Nanook Brotherhood Project
Making Excellence Inclusive
UAF Vice Chancellor for Student Affairs Keith Champagne launched the Nanook Brotherhood Project (NBP) in 2018. The project included the establishment of a local chapter of the national Student African American Brotherhood (SAAB) organization and works to improve the educational outcomes for students of color at UAF. NBP's goal is to get more students of color going to college, getting good grades, graduating and finding jobs in their field.
UAF's SAAB Brother To Brother chapter (B2B), is open to students of all ethnic backgrounds and serves as a gateway to formal and informal support systems on campus, but beyond any institutional efforts, the B2B is its own safety net and accountability system. According to James Little, a founding member and petroleum engineering major. “We are going to push each other. When someone believes in you, that is powerful. That pushes you.”
Members of SAAB and Brother To Brother chapters nationwide also work with students in local K-12 schools to encourage college attendance. Several of the UAF chapter’s founding members said professional role models — students of color who earned college degrees — were rare when they were in high school. NBP is here to reinforce positive rolemodels, rethink institutional systems and support young people of color.
Recipients are members of the Nanook Brotherhood Project (NBP) and the Brother 2 Brother Student Organization. Scholarship and leadership opportunities available for students of all backgrounds who support diversity, inclusion and equity in relation to social justice and are committed to academic excellence. Students are welcome to join the Nanook Brotherhood Project even if they are not awarded a scholarship.
10 students will be selected for award amounts of $2,000 split between fall and spring
1 student will be selected for the award amount of $5,000 split between fall and spring semester.
Apply online at Academic Works:
Submit the application through AcademicWorks. Priority will be given to students that apply by August 12, with selected students notified on August 20.
In 500 words describe how the Nanook Brotherhood Project Scholarship will assist you in the pursuit of academic excellence while supporting efforts of diversity, inclusion and caring at UAF and beyond?
New or returning UAF degree-seeking bachelor degree-seeking students taking classes online or in-person
Full time enrollment
3.0 cumulative GPA at UAF or the previous school attended
FAFSA completion recommended
Demonstrated commitment to diversity, inclusion, equity and caring.
Demonstrated commitment to community engagement and volunteer service.
Champagne’s career spans more than 30 years in positions throughout student services and athletics.
Prior to his current position at UAF, he was the chief diversity officer for intercollegiate
athletics at Central Washington University, a public university in Ellensburg, Washington
where he served in a variety of positions for 27 years. Previous positions included associate dean for student success, associate
vice president for student affairs and assistant vice president for leadership and
diversity. Prior to his time at CWU, he worked at Clarion University and Loyola University.

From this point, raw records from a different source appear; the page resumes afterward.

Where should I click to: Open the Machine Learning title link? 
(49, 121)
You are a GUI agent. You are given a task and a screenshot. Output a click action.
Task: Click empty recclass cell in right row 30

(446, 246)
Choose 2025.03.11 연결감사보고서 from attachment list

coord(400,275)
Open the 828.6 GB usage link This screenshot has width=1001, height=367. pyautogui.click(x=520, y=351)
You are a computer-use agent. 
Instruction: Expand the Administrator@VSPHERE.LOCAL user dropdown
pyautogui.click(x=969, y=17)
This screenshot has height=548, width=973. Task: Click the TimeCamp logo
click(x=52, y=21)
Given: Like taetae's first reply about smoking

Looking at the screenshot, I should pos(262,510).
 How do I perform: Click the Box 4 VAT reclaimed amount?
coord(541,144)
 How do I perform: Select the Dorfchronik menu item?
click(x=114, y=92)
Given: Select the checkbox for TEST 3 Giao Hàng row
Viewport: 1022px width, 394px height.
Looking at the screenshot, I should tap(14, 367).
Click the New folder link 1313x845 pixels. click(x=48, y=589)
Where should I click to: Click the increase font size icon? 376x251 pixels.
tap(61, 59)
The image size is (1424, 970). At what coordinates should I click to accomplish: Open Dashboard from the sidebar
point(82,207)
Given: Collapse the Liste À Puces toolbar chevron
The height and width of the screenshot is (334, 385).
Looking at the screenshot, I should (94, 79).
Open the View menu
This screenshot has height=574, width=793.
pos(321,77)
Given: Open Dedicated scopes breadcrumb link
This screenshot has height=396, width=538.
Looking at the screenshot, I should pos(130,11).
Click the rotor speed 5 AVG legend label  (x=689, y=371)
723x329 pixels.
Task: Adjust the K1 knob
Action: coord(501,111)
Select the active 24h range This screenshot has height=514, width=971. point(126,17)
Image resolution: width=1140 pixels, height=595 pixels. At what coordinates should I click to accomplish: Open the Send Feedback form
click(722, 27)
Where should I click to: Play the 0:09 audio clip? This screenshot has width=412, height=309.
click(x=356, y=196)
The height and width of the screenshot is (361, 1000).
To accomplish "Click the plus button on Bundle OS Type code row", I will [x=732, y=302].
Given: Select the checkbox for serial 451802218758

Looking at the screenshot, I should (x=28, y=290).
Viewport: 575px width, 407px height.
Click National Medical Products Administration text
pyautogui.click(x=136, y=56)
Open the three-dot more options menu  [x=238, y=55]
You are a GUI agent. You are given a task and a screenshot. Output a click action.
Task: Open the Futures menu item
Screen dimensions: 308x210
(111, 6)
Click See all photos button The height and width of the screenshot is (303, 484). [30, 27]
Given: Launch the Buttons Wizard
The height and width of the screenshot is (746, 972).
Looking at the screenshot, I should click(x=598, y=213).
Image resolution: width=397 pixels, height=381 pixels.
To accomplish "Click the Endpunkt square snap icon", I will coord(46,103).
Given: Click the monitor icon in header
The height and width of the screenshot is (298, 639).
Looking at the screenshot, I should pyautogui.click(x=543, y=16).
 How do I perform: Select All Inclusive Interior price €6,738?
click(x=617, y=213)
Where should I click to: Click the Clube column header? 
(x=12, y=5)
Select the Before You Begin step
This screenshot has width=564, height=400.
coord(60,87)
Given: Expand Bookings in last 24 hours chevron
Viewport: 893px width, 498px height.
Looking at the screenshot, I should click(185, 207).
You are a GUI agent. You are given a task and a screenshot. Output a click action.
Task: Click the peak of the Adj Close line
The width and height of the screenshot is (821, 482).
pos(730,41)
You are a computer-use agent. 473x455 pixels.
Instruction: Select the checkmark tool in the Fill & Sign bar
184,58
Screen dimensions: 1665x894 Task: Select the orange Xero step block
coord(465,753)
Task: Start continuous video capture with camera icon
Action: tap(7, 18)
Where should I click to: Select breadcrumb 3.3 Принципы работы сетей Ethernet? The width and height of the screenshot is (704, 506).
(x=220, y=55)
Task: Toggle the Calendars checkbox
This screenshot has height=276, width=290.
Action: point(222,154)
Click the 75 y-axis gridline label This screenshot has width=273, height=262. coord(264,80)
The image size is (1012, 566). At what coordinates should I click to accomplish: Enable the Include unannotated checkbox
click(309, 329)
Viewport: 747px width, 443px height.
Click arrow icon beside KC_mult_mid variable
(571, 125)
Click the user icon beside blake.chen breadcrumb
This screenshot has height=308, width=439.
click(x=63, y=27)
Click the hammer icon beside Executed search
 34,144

His experience includes a wide variety of student services front line and leadership
positions, including residence life, career services, student activities, judicial
functions, diversity and student success.
Champagne has a bachelor’s degree in communications public relations from Loyola University, a master’s degree in communications, training and development from Clarion University of Pennsylvania and a doctorate in educational leadership and policy studies from the University of Washington.
Champagne oversees student services at UAF, which includes units such as the registrar's office, Residence Life, Wood Center, student activities, admissions and financial aid.
Dr. Alexander Keller Hirsch is an Associate Professor of Political Science, and Director of the Honors Program, at UAF. He received his BA in Social Thought and Political Economy from the University of Massachusetts, Amherst; and his MA and Ph.D. in Politics (with an emphasis in History of Consciousness), from the University of California, Santa Cruz. Dr. Hirsch specializes in political philosophy, and his research interests focus on ethics, transitional justice, indigenous cultural politics, politics and art, and ancient thought and literature. He is the author of numerous articles and published essays (see CV), and the editor of two books, Theorizing Post-Conflict Reconciliation: Agonism, Restitution, and Repair (Routledge, 2011, now translated into Indonesian) and, with co-editor David McIvor, The Democratic Arts of Mourning: Political Theory and Loss (Lexington, 2018). At UAF, Dr. Hirsch is affiliated faculty in both Arctic and Northern Studies and Ancient, Medieval, and Early Modern Studies. In the Political Science department, his courses range across the history of political thought, both in the west and beyond. They include Ethics & Society, Political Ideologies, Classical Political Philosophy, American Political Thought, and more.